Exercises:
(a) Answer these from the blog post about the Individual Budgets rollout:
(i) What two names is Individualised Funding known by in the UK?
(ii) How long after the earlier visit did the writer come back to the UK?
(iii) Where did the senior manager go?
(b) Write what comes next in the blog post about the Individual Budgets rollout, starting after its last sentence.

Thursday, November 26, 2009

Keeping the flame burning

Anonymous local authority, UK

Oh how things can change.  Some folk may be aware that I was in the UK a little over a year ago, and was very enthusiastic about a certain local authority that was rolling out Individualised Funding, known in these here parts as 'Self-Directed Support' and 'Individual Budgets'.

What marked it out for me?  For starters I like the coherent, thoughtful approach to the methodology, where the local authority seemed to genuinely invest time in getting to know people and their situations.  I also liked the fact that they had people with a lived experience of disability on the implementation team.  Also, the implementation team leader was a passionate advocate for the methodology and who in turn was well-supported by a senior manager within the local authority.  It was all VERY encouraging.

Fourteen months on, I'm back in the UK and I got an update. And frankly a shock. Things have changed, and folk are no longer quite as enthusiastic about this local authority.  So what's changed exactly?

The senior manager moved on to a job with another local authority.  This in turn changed the balance of senior leadership, and meant that the Individual Budgets program lost its key 'sponsor' i.e. the person who is senior enough in the organisation to help fix issues and remove roadblocks.  Without a sponsor, the implementation team leader was now under-supported on critical issues, it was only a matter of time before that person departed, and they have.

Supplied information:
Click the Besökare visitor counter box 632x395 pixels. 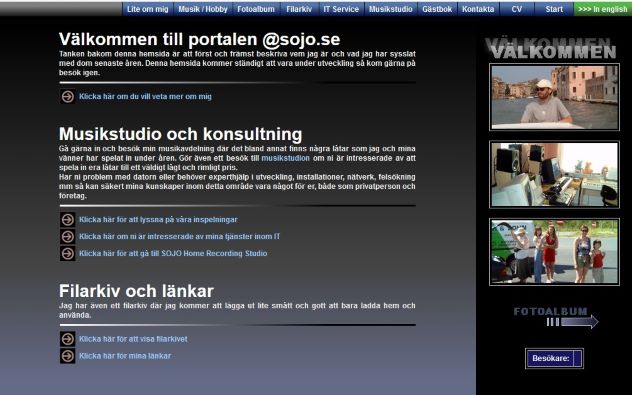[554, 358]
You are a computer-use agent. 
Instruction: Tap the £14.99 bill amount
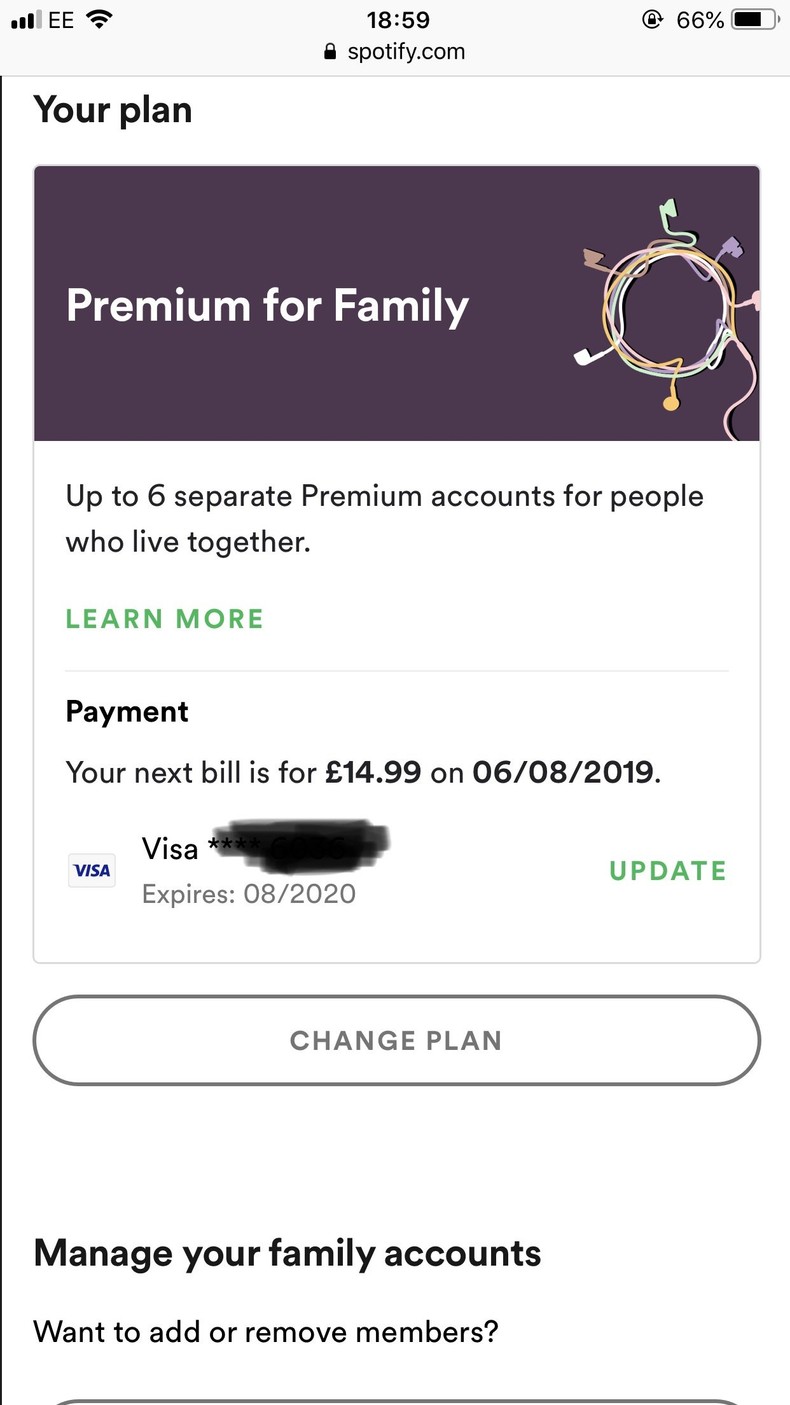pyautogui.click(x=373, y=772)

Final answers:
(a)
(i) 'Self-Directed Support' and 'Individual Budgets'
(ii) Fourteen months
(iii) To a job with another local authority

(b)
This is a reminder to all of us about the need for leadership vigilance and renewal, so that there is always someone to carry the torch and light the way.   It is so important to support other people to grow into leadership roles so that people can survive the departure/loss of a leader.  This is as true for an informal circle of people in the life of a person living with disability as it is for a formal organisation trying to do good works.

But for this particular local authority there is an even bigger issue, which applies to ALL the local authorities in England.  People will know that I have previously asserted the following:

'a good idea is at its most vulnerable during implementation'

And this is most definitely the case with Individual Budgets in the UK, which has perhaps become the victim of its own success.  At this stage of its implementation, the national government has announced that all local authorities must offer it, and must achieve certain targets.  Let's think about what that means.  While it is a triumph for those local authorities who have enthusiastically responded to the call from the disability community that there must be a better way, there will be other local authorities who have been less enthusiastic, or who have otherwise been self-limited by the drama of their own bureaucracies.  And now they've been told to do it, and get the numbers up.

So what happens?  All of a sudden there is less attention to detail, to getting to know the person really well, to assisting the person to build an arrangement that is tailored for them.  Instead, its a numbers game, involving a quick look and a quick response.  Which means that there will be a bias towards working with people with less complicated situations, and a bias towards buying things that are already out there.  In this way, the model of Individual Budgets would lose all of its potency, making it highly likely that people would end up with pretty much the same services that they had before.

Add to that the high likelihood that there will be a cut in support funding across the land because of the effect of the global downturn on the British economy, and things can start looking grim.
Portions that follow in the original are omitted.